Our efforts have not been without struggle. As I am sure you will all agree, 25 years ago – what we were doing and how we felt are extremely hard to remember. The same has been true for those early days about the women’s conference. We have tried to piece together as best we could, what it was like and what happened. In other words, those factors that contributed to making the women’s conference what it is today.
I believe the story begins with Bernadette O’K. She was 5’1″, weighed 155 lbs., had piercing black eyes that could see right through you and was always there when anyone, anywhere needed help. She was ahead of her time having graduated from the University of Michigan in Engineering. At the time one of our sisters met her in 1963, she had at that time, 14 years of sobriety, having sobered up in the late 1940s.
Starting the women’s conference was only one of many things that Bernadette did to promote AA and recovery in the area. Her typical day consisted of work, then she would stop by Group #1, at 6125 Troost, to see if there was anyone needing help or a 12-step call to be made. Then she would have dinner with one of the many women in the program she was sponsoring, then off to another meeting. She was always helping someone.
She used to say that she was a traveling drunk so when she sobered up she also traveled quite a bit to various Round Robins or other AA functions throughout the Midwest. It was not uncommon for her on three-day holidays to travel as far as Michigan or Texas. On other 3-day holidays, she organized functions (All day affairs) that brought families together. Women were in the kitchen skinning chickens for dinner while meetings or other recreational activities were going on. She was a great delegator. Marie B. was one of the main women behind the scenes who were there to implement the work that was inspired by Bernadette.
In the early 1960’s, Bernadette helped to organize the first women’s group at Group #1 on Troost in Kansas City, Missouri. It met once a week. That meeting continues today.
The first women’s conference was held at 6125 Troost (Group #1) on February 14, 1964. This was Bernadette’s birthday and the conference has continued to be the closest week-end to February 14th in her honor. At first the conference was mainly local Kansas City women. The second conference was held at the Holiday Inn in Kansas City, Kansas, followed by one at the now demolished Executive Inn at 14th and Washington Streets.
Bernadette’s last conference, prior to her death was held at the Muehlebach Hotel in downtown Kansas City, Missouri in 1968. About two weeks after the conference, Bernadette traveled to California to make an amend to her former husband, whom she had not seen for over 20 years. Although he was not anxious to see her, she was able to tell him a little about what she had been trying to do with her life, so he finally agreed to see her. After she made her amend, her former husband invited her to dinner to meet his wife and family, as she was crossing the lobby to meet him, she suffered a massive stroke and died a few hours later. It’s one of those many stories, we often hear around AA, which once again reaffirms how spiritually guided our program truly is.

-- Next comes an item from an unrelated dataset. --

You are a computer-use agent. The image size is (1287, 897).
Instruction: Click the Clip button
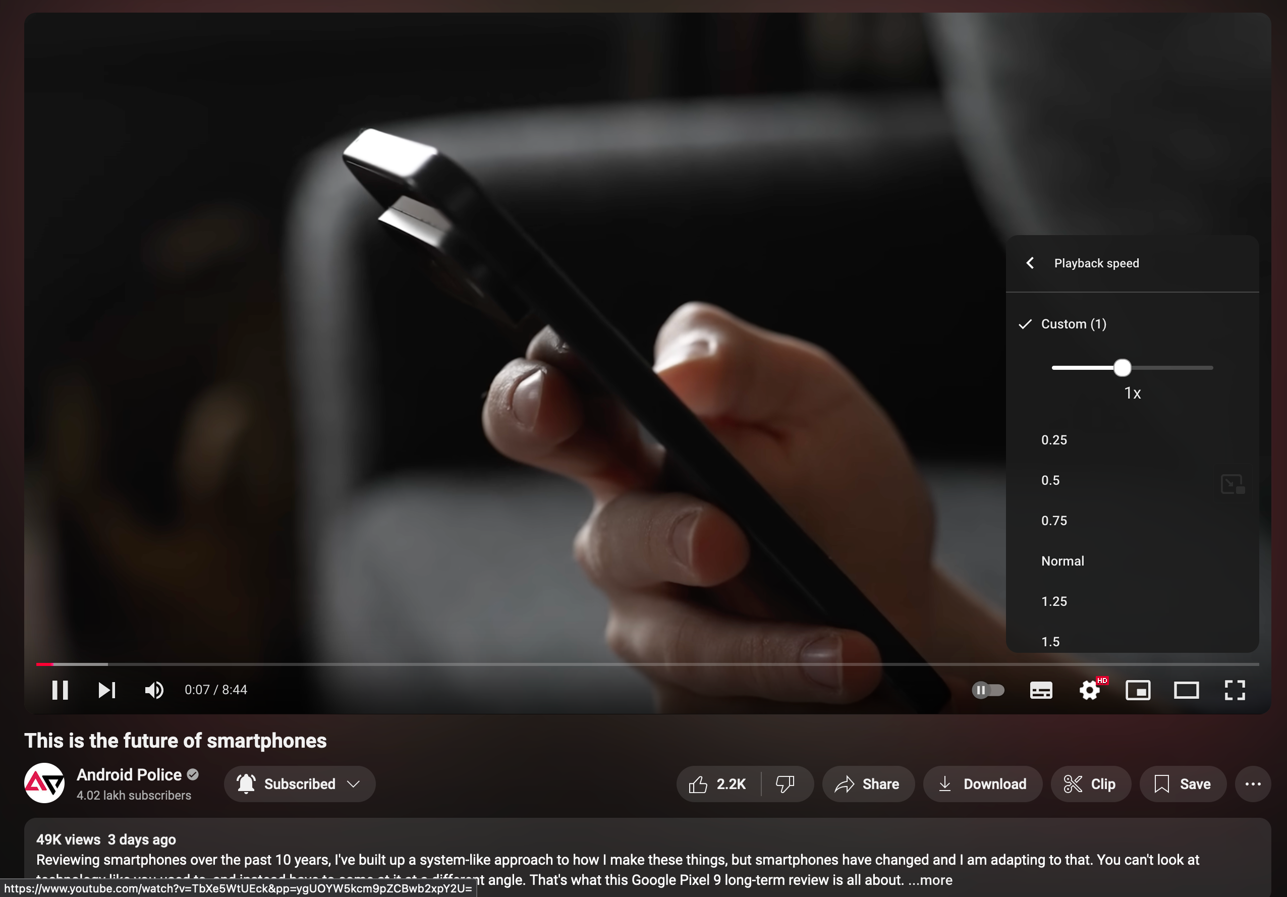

Bernadette was a good friend with Marty Mann, the first woman in AA. They worked together to get the National Council here in Kansas City. The spread of the women’s conference occurred by word of mouth. It started out as local in nature, then in 1970, became a regional conference first moving to St. Louis, then Wichita, Ks., Oklahoma City, Little Rock and then to Des Moines. Marty Mann also helped to promote it from her position in New York. After the Des Moines conference, it started moving around to various parts of the country finally returning to it’s roots in its 25th year.
Bertha C. informed me how she was the only black woman in AA for a time until Vernetta W. came into the program. They were sponsored by one of the first speakers of the conference, Madge F. Although it was hard for these women, at first, being the only black women, both of these women are alive and sober today and both plan to be at this year’s conference.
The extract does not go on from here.